• _ABOUT THIS TASK_
Precise copying is required. Return the data below in full.
--------------------------------
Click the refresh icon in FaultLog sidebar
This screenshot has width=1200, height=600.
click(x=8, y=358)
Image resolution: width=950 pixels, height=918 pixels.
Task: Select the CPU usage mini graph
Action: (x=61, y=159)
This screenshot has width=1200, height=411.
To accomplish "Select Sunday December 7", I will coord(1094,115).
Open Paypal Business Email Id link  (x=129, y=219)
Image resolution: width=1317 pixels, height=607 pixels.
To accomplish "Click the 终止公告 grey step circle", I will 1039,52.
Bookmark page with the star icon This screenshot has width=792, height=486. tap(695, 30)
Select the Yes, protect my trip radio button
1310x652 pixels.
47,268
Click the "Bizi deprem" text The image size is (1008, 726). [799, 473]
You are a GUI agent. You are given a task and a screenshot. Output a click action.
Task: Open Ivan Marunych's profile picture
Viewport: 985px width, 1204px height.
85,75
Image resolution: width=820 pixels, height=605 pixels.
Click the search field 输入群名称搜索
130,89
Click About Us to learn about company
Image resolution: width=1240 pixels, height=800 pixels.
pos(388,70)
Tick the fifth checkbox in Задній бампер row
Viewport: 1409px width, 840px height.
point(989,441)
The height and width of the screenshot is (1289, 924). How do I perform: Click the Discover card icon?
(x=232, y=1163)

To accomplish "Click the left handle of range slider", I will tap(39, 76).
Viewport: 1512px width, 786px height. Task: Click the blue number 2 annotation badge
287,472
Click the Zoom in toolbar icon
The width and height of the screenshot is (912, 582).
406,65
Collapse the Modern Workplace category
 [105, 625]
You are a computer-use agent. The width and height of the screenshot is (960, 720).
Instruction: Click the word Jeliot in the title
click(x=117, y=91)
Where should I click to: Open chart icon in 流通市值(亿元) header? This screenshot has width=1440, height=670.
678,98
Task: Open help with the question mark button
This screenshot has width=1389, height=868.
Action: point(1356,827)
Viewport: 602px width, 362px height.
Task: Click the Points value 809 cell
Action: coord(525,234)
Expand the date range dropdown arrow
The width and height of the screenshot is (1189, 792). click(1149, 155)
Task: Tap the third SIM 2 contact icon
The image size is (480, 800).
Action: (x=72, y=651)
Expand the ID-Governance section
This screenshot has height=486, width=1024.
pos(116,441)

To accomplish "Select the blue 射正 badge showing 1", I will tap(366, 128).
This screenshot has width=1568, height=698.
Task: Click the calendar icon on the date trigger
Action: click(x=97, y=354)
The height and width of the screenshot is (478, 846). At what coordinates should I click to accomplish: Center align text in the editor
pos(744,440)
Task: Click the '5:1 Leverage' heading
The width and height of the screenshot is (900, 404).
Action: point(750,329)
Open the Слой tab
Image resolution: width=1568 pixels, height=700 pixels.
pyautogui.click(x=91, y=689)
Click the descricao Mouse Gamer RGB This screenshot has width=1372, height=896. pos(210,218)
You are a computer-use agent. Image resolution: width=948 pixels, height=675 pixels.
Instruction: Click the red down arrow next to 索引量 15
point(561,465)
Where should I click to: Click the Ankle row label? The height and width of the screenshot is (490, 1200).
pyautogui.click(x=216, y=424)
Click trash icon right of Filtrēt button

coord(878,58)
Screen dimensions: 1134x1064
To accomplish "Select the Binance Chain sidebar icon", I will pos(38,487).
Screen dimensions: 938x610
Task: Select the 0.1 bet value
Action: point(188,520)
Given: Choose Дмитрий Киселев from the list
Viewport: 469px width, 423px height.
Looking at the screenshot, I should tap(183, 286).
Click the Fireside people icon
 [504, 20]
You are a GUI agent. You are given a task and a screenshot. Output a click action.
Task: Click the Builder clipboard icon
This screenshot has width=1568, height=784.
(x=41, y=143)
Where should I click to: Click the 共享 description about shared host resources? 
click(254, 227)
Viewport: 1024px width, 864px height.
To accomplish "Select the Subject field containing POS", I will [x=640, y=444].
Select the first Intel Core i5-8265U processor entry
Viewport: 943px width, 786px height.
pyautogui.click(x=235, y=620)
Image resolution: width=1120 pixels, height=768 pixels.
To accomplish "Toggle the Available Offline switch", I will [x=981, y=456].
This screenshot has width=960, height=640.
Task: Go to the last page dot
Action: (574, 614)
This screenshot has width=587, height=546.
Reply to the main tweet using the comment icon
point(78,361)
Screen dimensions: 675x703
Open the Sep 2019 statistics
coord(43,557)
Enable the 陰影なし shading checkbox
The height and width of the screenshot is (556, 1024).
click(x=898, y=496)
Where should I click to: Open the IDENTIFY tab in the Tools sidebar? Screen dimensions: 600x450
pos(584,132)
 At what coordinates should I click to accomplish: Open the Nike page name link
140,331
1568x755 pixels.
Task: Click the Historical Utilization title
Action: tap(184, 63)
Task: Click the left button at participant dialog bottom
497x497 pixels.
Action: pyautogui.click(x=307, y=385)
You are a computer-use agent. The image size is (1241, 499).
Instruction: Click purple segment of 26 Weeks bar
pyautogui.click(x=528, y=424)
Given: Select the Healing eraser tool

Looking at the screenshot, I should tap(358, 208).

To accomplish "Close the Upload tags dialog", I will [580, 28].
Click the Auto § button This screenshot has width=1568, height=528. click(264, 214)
--------------------------------
• _RESULT OF THIS EXERCISE_
Click the refresh icon in FaultLog sidebar
This screenshot has width=1200, height=600.
click(x=8, y=358)
Image resolution: width=950 pixels, height=918 pixels.
Task: Select the CPU usage mini graph
Action: (x=61, y=159)
This screenshot has width=1200, height=411.
To accomplish "Select Sunday December 7", I will coord(1094,115).
Open Paypal Business Email Id link  (x=129, y=219)
Image resolution: width=1317 pixels, height=607 pixels.
To accomplish "Click the 终止公告 grey step circle", I will 1039,52.
Bookmark page with the star icon This screenshot has width=792, height=486. tap(695, 30)
Select the Yes, protect my trip radio button
1310x652 pixels.
47,268
Click the "Bizi deprem" text The image size is (1008, 726). [799, 473]
You are a GUI agent. You are given a task and a screenshot. Output a click action.
Task: Open Ivan Marunych's profile picture
Viewport: 985px width, 1204px height.
85,75
Image resolution: width=820 pixels, height=605 pixels.
Click the search field 输入群名称搜索
130,89
Click About Us to learn about company
Image resolution: width=1240 pixels, height=800 pixels.
pos(388,70)
Tick the fifth checkbox in Задній бампер row
Viewport: 1409px width, 840px height.
point(989,441)
The height and width of the screenshot is (1289, 924). How do I perform: Click the Discover card icon?
(x=232, y=1163)

To accomplish "Click the left handle of range slider", I will tap(39, 76).
Viewport: 1512px width, 786px height. Task: Click the blue number 2 annotation badge
287,472
Click the Zoom in toolbar icon
The width and height of the screenshot is (912, 582).
406,65
Collapse the Modern Workplace category
 [105, 625]
You are a computer-use agent. The width and height of the screenshot is (960, 720).
Instruction: Click the word Jeliot in the title
click(x=117, y=91)
Where should I click to: Open chart icon in 流通市值(亿元) header? This screenshot has width=1440, height=670.
678,98
Task: Open help with the question mark button
This screenshot has width=1389, height=868.
Action: point(1356,827)
Viewport: 602px width, 362px height.
Task: Click the Points value 809 cell
Action: coord(525,234)
Expand the date range dropdown arrow
The width and height of the screenshot is (1189, 792). click(1149, 155)
Task: Tap the third SIM 2 contact icon
The image size is (480, 800).
Action: (x=72, y=651)
Expand the ID-Governance section
This screenshot has height=486, width=1024.
pos(116,441)

To accomplish "Select the blue 射正 badge showing 1", I will tap(366, 128).
This screenshot has width=1568, height=698.
Task: Click the calendar icon on the date trigger
Action: click(x=97, y=354)
The height and width of the screenshot is (478, 846). At what coordinates should I click to accomplish: Center align text in the editor
pos(744,440)
Task: Click the '5:1 Leverage' heading
The width and height of the screenshot is (900, 404).
Action: point(750,329)
Open the Слой tab
Image resolution: width=1568 pixels, height=700 pixels.
pyautogui.click(x=91, y=689)
Click the descricao Mouse Gamer RGB This screenshot has width=1372, height=896. pos(210,218)
You are a computer-use agent. Image resolution: width=948 pixels, height=675 pixels.
Instruction: Click the red down arrow next to 索引量 15
point(561,465)
Where should I click to: Click the Ankle row label? The height and width of the screenshot is (490, 1200).
pyautogui.click(x=216, y=424)
Click trash icon right of Filtrēt button

coord(878,58)
Screen dimensions: 1134x1064
To accomplish "Select the Binance Chain sidebar icon", I will pos(38,487).
Screen dimensions: 938x610
Task: Select the 0.1 bet value
Action: point(188,520)
Given: Choose Дмитрий Киселев from the list
Viewport: 469px width, 423px height.
Looking at the screenshot, I should tap(183, 286).
Click the Fireside people icon
 [504, 20]
You are a GUI agent. You are given a task and a screenshot. Output a click action.
Task: Click the Builder clipboard icon
This screenshot has width=1568, height=784.
(x=41, y=143)
Where should I click to: Click the 共享 description about shared host resources? 
click(254, 227)
Viewport: 1024px width, 864px height.
To accomplish "Select the Subject field containing POS", I will [x=640, y=444].
Select the first Intel Core i5-8265U processor entry
Viewport: 943px width, 786px height.
pyautogui.click(x=235, y=620)
Image resolution: width=1120 pixels, height=768 pixels.
To accomplish "Toggle the Available Offline switch", I will [x=981, y=456].
This screenshot has width=960, height=640.
Task: Go to the last page dot
Action: (574, 614)
This screenshot has width=587, height=546.
Reply to the main tweet using the comment icon
point(78,361)
Screen dimensions: 675x703
Open the Sep 2019 statistics
coord(43,557)
Enable the 陰影なし shading checkbox
The height and width of the screenshot is (556, 1024).
click(x=898, y=496)
Where should I click to: Open the IDENTIFY tab in the Tools sidebar? Screen dimensions: 600x450
pos(584,132)
 At what coordinates should I click to accomplish: Open the Nike page name link
140,331
1568x755 pixels.
Task: Click the Historical Utilization title
Action: tap(184, 63)
Task: Click the left button at participant dialog bottom
497x497 pixels.
Action: pyautogui.click(x=307, y=385)
You are a computer-use agent. The image size is (1241, 499).
Instruction: Click purple segment of 26 Weeks bar
pyautogui.click(x=528, y=424)
Given: Select the Healing eraser tool

Looking at the screenshot, I should tap(358, 208).

To accomplish "Close the Upload tags dialog", I will [580, 28].
Click the Auto § button This screenshot has width=1568, height=528. click(264, 214)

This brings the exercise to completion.